Introducing: The Turbans | Songlines
Thursday, June 14, 2018

Introducing: The Turbans

By Jim Hickson

Jim Hickson quizzes the musical globetrotters about their back story and influences

The Turbans-©Zoe Savitz-Free9.png

©Zoe Savitz

The Turbans are many. Many members, many homelands, many instruments and many styles, all together as one. They are a band of stories: theirs began when two half-Iranian musicians, Oshan Mahony and Darius Luke Thompson, met while cycling in Nepal. They started jamming and busking together as they travelled and found new musical friends as they made their way through the subcontinent, forming the foundations of The Turbans.

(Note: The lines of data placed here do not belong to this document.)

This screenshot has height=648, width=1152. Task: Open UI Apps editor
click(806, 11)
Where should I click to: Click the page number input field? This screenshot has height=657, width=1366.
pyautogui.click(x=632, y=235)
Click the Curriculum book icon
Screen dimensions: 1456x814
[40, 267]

They accrete as they go. There are Turbans everywhere now: if the band’s seven-member nucleus goes to Thailand, or Mexico, or Australia, there are people who are ready to hop seamlessly into the line-up. No one knows how many of them there are, but Mahony reckons there’s about 40. As band legend has it, “at any given time, there’s a member of The Turbans playing music somewhere in the world.”

They all have an interesting, unlikely story to tell. Maxim Shchedrovitzki was born in Belarus, raised in Israel and learned the Turkish oud in India; Miroslav Morski is well-known as a pop singer in Bulgaria; bassist Freddie Stitz was in Razorlight. The list goes on. Unfortunately, their whole story is so epic that they’d need a feature film to explain it fully. “We have our silly answer to ‘Where are you from’,” says Mahony. “We just say ‘Manywhere.’ We throw it away really, because it’s a story, it takes time, and that’s a shame.”

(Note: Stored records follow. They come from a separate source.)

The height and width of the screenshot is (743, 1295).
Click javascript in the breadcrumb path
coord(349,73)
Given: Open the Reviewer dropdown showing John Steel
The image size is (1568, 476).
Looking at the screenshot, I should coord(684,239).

The music is just as international. Their sound is situated somewhere between Eastern Europe and the Middle East. Turkish folk melodies pop up in klezmer tunes and Bulgarian choirs sing to classical Arabic maqamat. It goes further too: there’s plenty of flavours hinting at everywhere from Albania to India. So how do they stop it from sounding like just a million different sounds? Says Shchedrovitzki: “It is a million different sounds though!” Oh. “But often we find that this little part of an Indian raga is just like they play it in Morocco, it’s so similar. Then suddenly you have a composition which is Indo-Moroccan.” Mahony interjects, “so really, in the end it’s not that difficult, actually. Because it’s not actually different types of music, it’s just the same one that’s split into different time-zones.” Shchedrovitzki jumps back in: “And what makes it sound like us is, I think, deep down we’re all rockers. We like to bang it!”

What’s surprising is that they’re not necessarily a party band. They can party (hard!) but their music has a subtlety that’s rare in other bands of similarly diverse influences. The crashing cymbals and oompahs will get you up and stomping about, but there is always intricacy there when you look for it and their quieter moments are extra special.

After years of performing across the globe, they’ve finally released their self-titled debut album, and of course there are many stories attached to its conception. They will regale you if you ask, but it’s really all there in the music. The Turbans are a band of stories. They come from manywhere but their music is definitely from here… wherever that happens to be today.